If you’ve found yourself listening to your European friends gush about music-streaming service Spotify and wondered when you too might get a piece of the action, fret no longer: On Thursday,
Spotify officially opened its doors to the U.S., although there is a catch.
Like many other music streaming services, Spotify offers a huge library of tracks that you can listen to, drop into playlists, and share with your friends. The service boasts a library of “millions” of songs, accessible via a desktop app for Mac or PC and mobile apps available for most major smartphones.
Spotify’s main attraction is that it offers a free, basic plan that’s supported by ads, but the company’s site doesn’t spell out the exact terms of that deal. Assuming
it follows the pattern of Spotify’s offerings in Europe, that free service may allow you six months of full, free listening, after which you’ll be limited to a certain number of hours per month as well as a limited number of times you can stream a specific track.
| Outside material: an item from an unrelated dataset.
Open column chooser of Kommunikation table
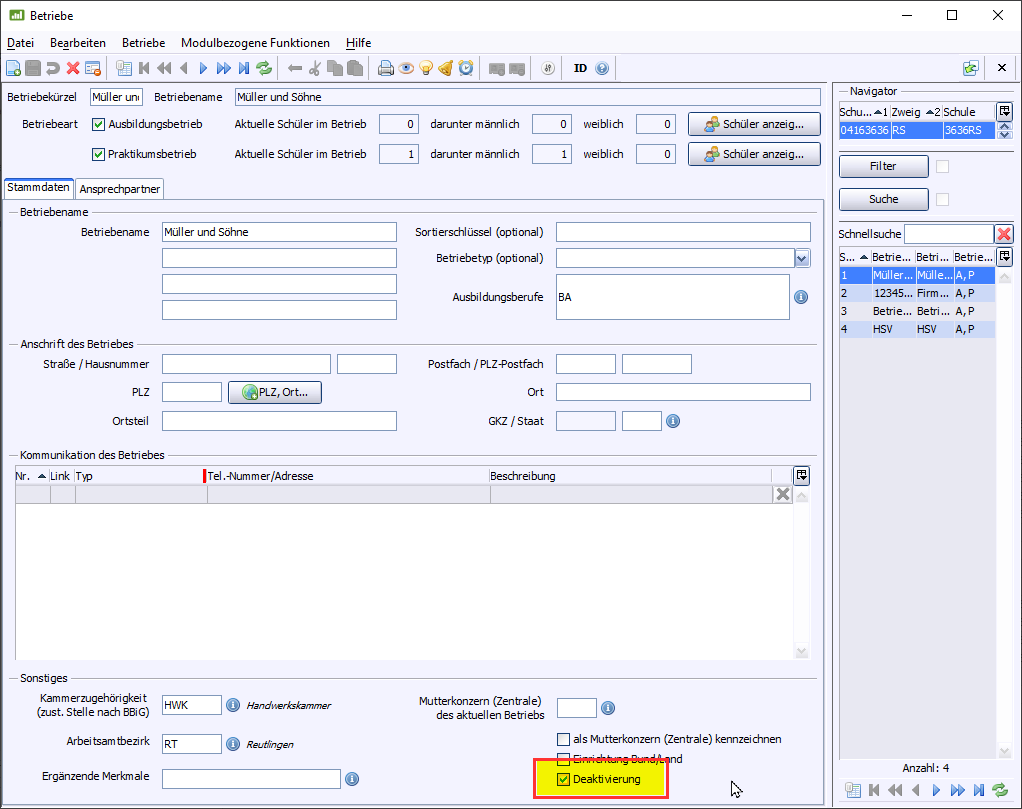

So in order to get the full Spotify experience, you’ll need to hand over some cash. The service offers two tiers: a $5 per month Unlimited plan and a $10 per month Premium plan.
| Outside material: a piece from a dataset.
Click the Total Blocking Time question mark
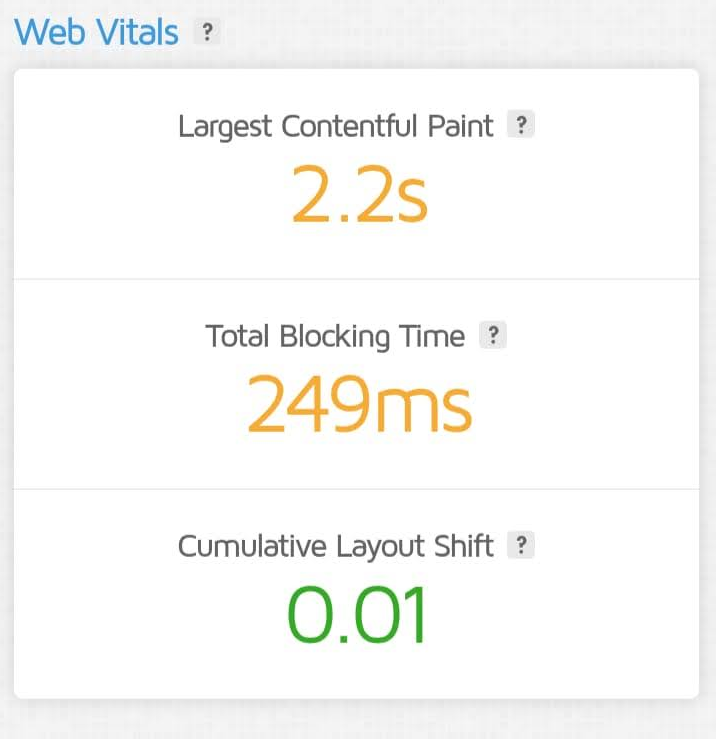The image size is (716, 739). [492, 336]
The former gets you unlimited listening, no ads, the ability to share tracks and playlists with your friends, the power to play and organize your own music files, and unlimited travel access. However, you won’t get access to the smartphone app, Spotify’s offline mode, better sound quality, or exclusive content—for those features you’ll need to pony up for the Preimum plan.
If you want to sign up now, Spotify is slowly doling out invites, which you can request by entering your email address at Spotify’s site. Or you can skip that rigmarole entirely, as long as you’re willing to sign up for the Unlimited or Premium plans on the spot.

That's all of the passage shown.